Don’t get me wrong. Yes, EVERY police shooting should be investigated, especially by an independent entity, and yes, every shooting found to be criminal should be prosecuted. But the court of public opinion should not be where these officers are tried. But extrapolating these actions, even the criminal ones, to decide the entire police organization is tainted and evil is no more fair than it is helpful.

The reality is that we do need the police. Yes, of late the police authority has extended too far and they have had their budgets fattened by tasking them with social services for which they are not prepared. The term “defund the police” was unfortunate, and no doubt there are many who assumed this meant a complete dismantling instead of simply bringing back social protection programs on both sides of the spectrum. But to actually dismantle the entire police organization would leave us with two options, either policing by citizens with the biggest guns, or turning the US into a military state, neither of which is palatable.

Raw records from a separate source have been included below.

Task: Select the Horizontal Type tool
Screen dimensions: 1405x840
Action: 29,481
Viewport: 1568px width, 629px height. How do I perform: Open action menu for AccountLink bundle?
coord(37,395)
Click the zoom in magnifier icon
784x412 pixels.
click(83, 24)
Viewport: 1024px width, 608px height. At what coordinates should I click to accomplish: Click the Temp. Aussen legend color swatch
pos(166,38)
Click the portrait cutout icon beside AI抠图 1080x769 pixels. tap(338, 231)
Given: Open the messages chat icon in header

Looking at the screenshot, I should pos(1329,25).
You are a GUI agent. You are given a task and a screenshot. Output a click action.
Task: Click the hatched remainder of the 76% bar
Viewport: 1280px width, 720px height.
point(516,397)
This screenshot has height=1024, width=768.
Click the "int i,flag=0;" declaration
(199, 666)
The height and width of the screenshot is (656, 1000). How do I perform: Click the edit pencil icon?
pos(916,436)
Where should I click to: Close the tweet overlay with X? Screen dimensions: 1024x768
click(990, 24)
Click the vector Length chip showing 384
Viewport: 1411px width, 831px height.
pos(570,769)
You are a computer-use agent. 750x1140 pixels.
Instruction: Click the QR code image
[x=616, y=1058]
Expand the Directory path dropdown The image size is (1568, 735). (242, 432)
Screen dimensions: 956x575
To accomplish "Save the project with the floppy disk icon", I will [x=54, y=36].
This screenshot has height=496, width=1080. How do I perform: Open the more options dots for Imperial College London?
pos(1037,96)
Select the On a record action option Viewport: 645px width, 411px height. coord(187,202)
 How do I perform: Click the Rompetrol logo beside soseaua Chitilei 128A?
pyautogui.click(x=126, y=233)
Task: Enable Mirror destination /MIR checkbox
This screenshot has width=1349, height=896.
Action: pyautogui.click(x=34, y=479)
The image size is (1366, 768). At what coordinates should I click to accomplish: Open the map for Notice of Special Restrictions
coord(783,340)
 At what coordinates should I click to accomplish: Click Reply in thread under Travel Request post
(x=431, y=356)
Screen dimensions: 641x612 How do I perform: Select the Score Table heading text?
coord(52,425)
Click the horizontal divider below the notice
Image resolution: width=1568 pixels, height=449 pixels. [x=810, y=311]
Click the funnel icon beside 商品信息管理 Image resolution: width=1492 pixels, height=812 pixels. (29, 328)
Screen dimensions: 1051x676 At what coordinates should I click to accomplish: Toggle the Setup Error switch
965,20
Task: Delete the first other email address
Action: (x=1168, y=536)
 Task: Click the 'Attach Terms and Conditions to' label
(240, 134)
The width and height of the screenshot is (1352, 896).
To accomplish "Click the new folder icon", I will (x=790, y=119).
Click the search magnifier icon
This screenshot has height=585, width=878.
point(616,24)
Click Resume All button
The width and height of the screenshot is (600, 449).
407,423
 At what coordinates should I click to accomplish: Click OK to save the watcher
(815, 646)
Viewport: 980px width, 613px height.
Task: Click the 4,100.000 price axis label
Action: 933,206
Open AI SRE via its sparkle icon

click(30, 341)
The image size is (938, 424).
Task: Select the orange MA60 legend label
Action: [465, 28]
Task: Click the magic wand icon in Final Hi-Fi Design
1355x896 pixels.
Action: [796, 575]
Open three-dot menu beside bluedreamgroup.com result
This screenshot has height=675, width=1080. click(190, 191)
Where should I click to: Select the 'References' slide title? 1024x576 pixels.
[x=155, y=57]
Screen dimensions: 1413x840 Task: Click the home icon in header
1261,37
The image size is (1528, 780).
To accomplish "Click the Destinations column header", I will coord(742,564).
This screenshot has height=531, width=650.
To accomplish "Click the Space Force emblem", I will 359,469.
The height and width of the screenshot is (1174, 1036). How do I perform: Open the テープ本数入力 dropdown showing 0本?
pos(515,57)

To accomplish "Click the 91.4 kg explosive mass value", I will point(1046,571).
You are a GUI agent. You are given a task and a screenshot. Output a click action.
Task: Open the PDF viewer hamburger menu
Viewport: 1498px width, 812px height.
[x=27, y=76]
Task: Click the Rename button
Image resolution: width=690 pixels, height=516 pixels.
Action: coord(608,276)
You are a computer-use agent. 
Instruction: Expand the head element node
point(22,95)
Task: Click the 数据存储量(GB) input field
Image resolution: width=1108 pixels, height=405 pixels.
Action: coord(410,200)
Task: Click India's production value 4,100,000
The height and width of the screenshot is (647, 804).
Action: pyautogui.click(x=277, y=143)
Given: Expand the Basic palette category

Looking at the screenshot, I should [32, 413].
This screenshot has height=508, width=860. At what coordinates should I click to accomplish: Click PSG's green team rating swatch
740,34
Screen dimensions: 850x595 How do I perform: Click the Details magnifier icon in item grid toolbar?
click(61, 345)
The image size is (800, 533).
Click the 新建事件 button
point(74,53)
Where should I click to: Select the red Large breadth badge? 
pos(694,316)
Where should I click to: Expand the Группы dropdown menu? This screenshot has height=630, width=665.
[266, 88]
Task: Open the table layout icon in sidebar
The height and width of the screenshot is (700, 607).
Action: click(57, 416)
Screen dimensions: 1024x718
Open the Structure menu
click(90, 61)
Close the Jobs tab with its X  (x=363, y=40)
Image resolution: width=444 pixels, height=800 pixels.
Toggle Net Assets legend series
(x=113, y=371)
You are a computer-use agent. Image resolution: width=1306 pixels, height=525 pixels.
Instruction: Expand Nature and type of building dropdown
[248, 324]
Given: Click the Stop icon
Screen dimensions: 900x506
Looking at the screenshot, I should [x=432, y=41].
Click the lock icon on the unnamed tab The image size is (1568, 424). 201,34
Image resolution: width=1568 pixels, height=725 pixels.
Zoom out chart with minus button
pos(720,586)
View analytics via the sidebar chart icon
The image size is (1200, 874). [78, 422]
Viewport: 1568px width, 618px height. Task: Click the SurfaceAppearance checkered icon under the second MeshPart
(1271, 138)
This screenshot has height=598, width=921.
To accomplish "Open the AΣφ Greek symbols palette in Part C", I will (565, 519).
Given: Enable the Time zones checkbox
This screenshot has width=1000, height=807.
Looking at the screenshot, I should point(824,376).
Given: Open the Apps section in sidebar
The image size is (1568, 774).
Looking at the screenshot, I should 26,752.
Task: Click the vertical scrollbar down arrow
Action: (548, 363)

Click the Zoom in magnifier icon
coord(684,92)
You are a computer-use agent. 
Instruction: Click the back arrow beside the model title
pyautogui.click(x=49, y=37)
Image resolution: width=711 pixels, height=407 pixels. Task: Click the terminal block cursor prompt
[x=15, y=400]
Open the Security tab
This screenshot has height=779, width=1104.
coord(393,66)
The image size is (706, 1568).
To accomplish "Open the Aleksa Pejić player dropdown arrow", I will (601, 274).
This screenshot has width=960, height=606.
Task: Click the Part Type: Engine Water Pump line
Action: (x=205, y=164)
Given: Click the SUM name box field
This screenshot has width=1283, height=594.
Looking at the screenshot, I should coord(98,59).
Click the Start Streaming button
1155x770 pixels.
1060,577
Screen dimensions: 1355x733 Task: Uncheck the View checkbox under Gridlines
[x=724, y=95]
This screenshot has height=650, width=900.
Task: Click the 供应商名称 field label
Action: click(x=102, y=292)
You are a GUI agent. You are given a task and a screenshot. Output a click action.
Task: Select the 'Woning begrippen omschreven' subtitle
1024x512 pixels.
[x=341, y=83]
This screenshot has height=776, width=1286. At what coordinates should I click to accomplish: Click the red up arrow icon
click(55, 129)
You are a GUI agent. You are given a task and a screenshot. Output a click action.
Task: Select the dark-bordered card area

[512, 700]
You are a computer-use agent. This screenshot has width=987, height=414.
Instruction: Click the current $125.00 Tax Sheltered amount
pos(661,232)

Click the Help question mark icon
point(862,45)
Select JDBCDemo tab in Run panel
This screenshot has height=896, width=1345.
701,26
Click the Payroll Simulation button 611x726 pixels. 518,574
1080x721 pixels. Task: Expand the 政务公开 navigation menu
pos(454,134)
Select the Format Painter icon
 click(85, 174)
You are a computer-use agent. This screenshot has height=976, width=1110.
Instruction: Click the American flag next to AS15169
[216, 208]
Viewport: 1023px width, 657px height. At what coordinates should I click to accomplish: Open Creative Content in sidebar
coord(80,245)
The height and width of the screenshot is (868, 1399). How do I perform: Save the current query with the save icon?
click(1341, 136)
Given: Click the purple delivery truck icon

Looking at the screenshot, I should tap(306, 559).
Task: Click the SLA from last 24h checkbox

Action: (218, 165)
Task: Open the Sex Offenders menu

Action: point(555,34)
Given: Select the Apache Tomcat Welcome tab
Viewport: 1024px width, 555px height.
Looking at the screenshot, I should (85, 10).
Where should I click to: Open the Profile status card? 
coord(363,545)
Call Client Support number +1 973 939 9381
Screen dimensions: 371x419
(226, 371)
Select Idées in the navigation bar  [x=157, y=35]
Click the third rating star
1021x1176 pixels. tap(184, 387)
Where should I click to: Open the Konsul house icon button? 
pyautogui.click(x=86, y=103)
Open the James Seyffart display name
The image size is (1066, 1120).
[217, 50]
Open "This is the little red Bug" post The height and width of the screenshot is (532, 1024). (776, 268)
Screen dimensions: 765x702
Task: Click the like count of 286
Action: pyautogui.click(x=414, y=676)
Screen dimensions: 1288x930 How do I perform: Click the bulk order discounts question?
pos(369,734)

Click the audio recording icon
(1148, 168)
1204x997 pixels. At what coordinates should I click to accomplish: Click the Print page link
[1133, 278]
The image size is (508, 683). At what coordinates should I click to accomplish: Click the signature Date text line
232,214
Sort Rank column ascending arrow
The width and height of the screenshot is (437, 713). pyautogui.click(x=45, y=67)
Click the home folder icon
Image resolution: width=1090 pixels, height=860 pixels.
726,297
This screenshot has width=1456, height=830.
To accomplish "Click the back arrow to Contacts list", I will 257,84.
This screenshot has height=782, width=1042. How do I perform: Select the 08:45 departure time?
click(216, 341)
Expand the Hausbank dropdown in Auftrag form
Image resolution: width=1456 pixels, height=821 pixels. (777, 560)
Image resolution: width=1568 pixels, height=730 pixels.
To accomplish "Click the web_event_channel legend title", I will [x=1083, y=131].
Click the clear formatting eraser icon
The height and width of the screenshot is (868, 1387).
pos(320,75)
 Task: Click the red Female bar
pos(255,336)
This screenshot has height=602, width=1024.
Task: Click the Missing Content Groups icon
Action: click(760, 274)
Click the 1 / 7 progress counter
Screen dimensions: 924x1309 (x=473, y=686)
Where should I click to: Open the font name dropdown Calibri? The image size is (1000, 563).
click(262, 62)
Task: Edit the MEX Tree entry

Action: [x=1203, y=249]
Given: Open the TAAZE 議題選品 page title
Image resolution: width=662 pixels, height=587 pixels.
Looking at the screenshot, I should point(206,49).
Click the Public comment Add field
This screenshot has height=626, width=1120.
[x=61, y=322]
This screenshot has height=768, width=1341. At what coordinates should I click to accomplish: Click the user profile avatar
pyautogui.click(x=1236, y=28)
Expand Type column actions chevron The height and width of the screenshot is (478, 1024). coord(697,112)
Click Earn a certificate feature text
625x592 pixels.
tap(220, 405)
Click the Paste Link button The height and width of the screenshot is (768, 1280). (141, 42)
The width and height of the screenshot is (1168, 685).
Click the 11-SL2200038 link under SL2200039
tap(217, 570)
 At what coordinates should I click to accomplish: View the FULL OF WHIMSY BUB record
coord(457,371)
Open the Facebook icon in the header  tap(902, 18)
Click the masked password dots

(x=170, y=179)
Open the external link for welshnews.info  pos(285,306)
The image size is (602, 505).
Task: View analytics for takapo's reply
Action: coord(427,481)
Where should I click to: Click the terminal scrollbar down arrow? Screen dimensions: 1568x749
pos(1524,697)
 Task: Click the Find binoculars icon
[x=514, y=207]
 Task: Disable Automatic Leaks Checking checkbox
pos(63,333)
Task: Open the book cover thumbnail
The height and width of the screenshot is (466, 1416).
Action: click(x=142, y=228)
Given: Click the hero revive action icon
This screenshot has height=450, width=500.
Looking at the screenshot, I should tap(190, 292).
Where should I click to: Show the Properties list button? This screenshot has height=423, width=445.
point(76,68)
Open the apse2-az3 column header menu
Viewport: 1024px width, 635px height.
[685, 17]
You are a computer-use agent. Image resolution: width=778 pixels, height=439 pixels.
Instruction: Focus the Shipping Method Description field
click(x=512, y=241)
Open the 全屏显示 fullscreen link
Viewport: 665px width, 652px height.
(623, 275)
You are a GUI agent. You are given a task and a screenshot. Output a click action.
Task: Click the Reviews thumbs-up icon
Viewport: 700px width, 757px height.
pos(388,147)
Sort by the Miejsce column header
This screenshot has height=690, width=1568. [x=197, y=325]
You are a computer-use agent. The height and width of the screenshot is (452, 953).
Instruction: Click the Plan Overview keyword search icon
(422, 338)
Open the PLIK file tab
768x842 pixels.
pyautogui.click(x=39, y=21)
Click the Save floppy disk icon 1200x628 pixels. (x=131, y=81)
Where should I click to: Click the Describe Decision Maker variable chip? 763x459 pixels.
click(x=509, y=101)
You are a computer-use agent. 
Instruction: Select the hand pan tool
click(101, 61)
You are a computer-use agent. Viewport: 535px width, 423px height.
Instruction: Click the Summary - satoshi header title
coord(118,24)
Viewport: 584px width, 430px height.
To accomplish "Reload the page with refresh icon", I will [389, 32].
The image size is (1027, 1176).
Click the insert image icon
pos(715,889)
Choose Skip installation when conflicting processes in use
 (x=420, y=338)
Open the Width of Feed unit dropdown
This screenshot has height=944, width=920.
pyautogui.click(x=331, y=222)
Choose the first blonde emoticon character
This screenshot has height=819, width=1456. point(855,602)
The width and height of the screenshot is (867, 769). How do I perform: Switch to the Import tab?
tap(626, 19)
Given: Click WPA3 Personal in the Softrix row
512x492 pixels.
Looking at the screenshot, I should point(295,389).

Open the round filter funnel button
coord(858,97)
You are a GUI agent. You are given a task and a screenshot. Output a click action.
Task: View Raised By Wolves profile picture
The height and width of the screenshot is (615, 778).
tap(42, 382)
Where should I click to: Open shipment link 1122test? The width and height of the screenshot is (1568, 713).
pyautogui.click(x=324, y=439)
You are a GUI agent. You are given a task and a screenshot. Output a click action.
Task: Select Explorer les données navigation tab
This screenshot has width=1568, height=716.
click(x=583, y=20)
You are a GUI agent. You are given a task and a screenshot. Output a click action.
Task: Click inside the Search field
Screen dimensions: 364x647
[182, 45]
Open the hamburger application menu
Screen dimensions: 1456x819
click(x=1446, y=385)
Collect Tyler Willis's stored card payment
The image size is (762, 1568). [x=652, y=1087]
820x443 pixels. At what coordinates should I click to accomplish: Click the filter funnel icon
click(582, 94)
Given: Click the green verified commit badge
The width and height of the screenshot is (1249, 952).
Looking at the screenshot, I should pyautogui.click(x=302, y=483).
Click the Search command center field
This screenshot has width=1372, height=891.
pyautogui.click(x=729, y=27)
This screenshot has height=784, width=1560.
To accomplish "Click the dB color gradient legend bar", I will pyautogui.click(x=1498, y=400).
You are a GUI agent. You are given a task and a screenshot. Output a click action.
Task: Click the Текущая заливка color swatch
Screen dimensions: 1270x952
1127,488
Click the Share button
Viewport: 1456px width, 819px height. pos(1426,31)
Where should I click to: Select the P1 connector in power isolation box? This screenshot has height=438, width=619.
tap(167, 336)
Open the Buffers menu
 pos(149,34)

We need more social protective services. We need a larger police oversight organization responsible for investigating police shootings. We need to bring back strong and viable social programs to deal with alcoholics, homeless, runaways and a plethora of other issues that turn into emergency calls. Let the police focus on policing, and lighten their load with better qualified people, and maybe we’ll see fewer police shootings, fewer crimes as people get the help they need the most, and maybe we’ll all be better off.